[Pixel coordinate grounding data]
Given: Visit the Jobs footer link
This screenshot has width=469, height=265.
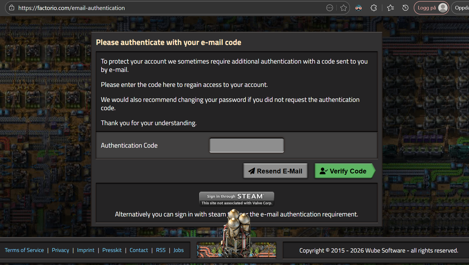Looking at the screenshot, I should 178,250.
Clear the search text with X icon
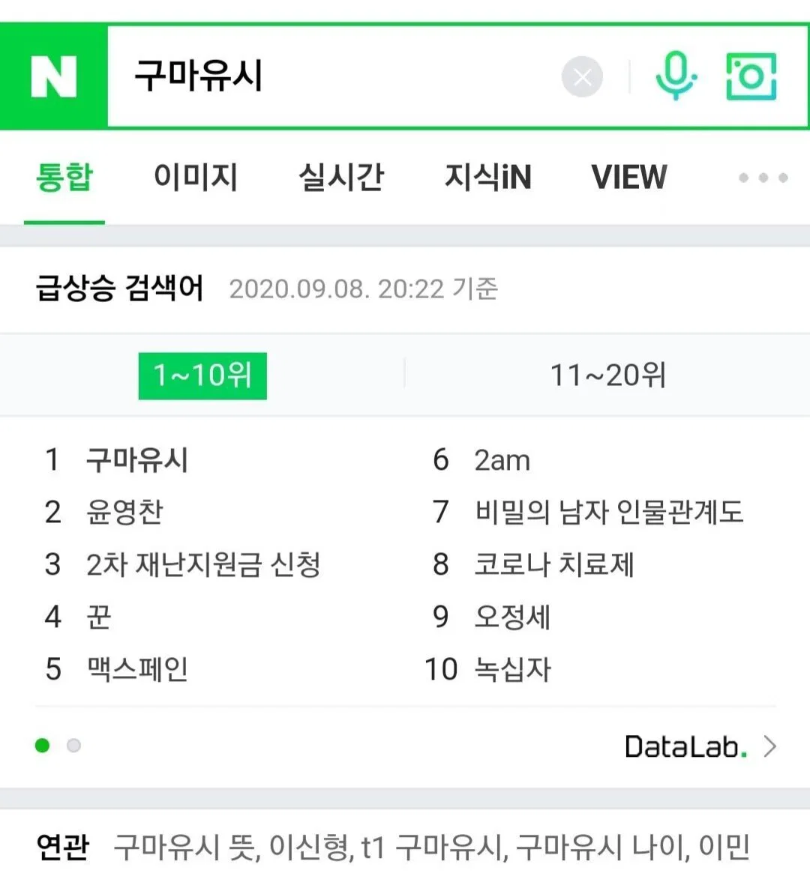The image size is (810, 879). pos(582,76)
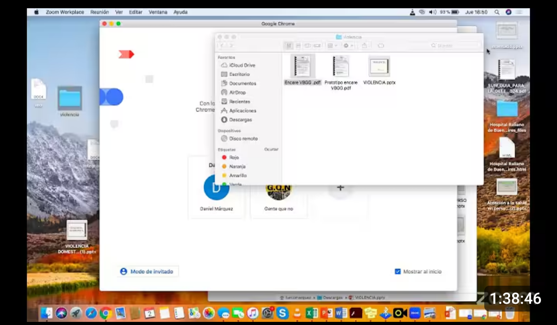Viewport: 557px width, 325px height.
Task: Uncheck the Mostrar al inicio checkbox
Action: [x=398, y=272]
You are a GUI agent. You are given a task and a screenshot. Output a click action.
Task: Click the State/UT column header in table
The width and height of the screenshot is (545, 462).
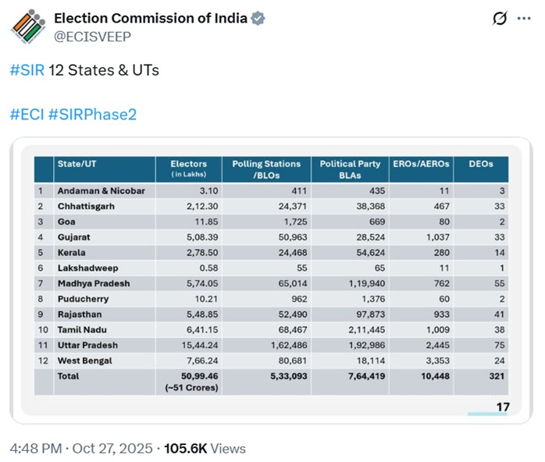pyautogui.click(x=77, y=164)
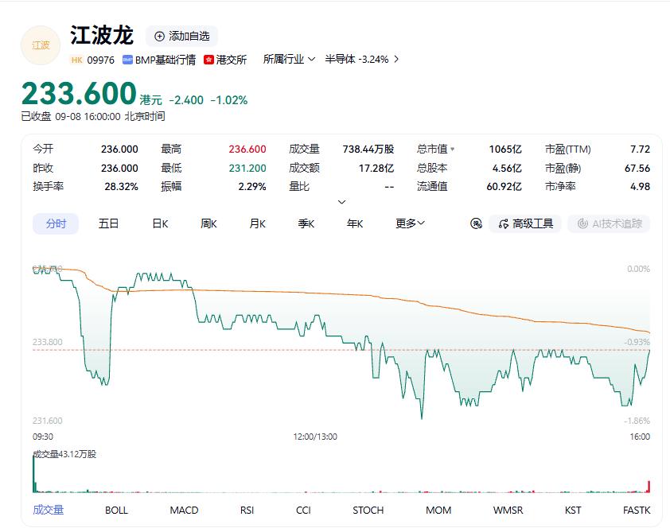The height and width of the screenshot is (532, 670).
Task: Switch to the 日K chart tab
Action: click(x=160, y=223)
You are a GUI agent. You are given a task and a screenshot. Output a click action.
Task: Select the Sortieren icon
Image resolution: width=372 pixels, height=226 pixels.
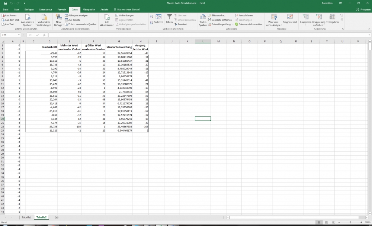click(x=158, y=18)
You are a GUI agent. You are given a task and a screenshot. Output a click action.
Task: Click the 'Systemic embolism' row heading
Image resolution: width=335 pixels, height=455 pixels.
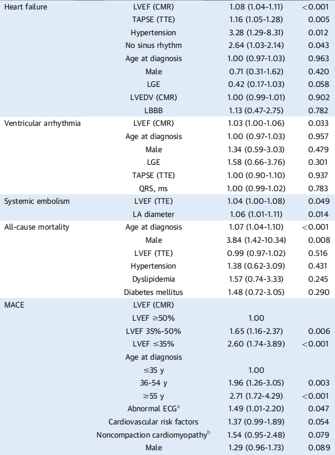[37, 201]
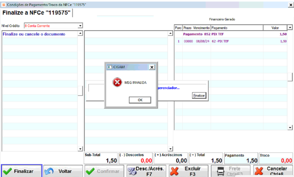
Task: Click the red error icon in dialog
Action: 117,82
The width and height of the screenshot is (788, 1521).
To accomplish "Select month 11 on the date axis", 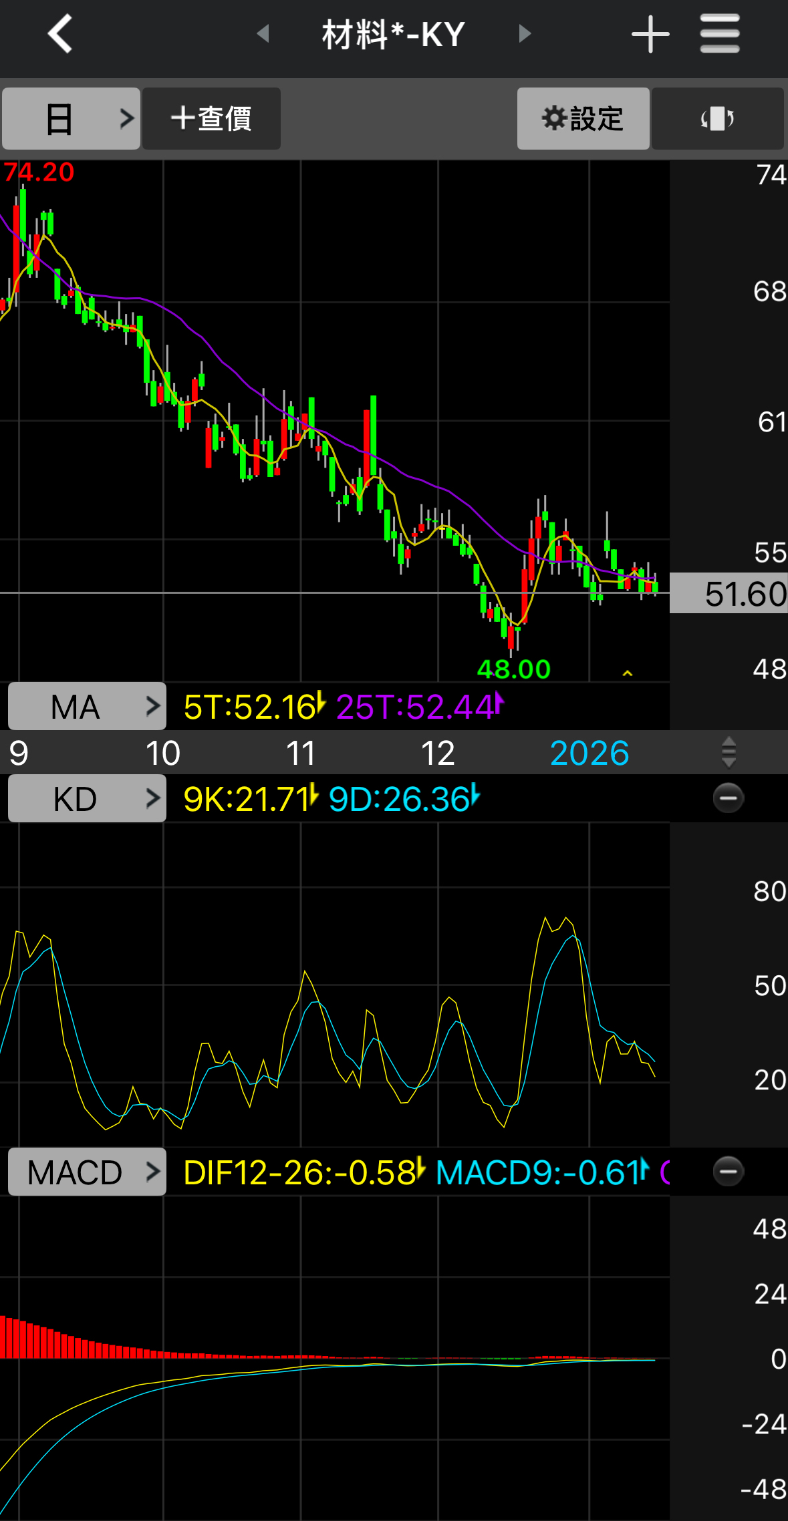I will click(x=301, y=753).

## Exercise prompt
From the first line through the line with "Task: Click the State/UT", output those lines of the entries above exactly, and nothing else, with the pictures left out.

## Answer to this task
Given: Visit the Jobs footer link
This screenshot has width=469, height=265.
Looking at the screenshot, I should 178,250.
Clear the search text with X icon
The image size is (810, 879). pos(582,76)
Viewport: 557px width, 325px height.
Task: Uncheck the Mostrar al inicio checkbox
Action: [x=398, y=272]
You are a GUI agent. You are given a task and a screenshot. Output a click action.
Task: Click the State/UT column header in table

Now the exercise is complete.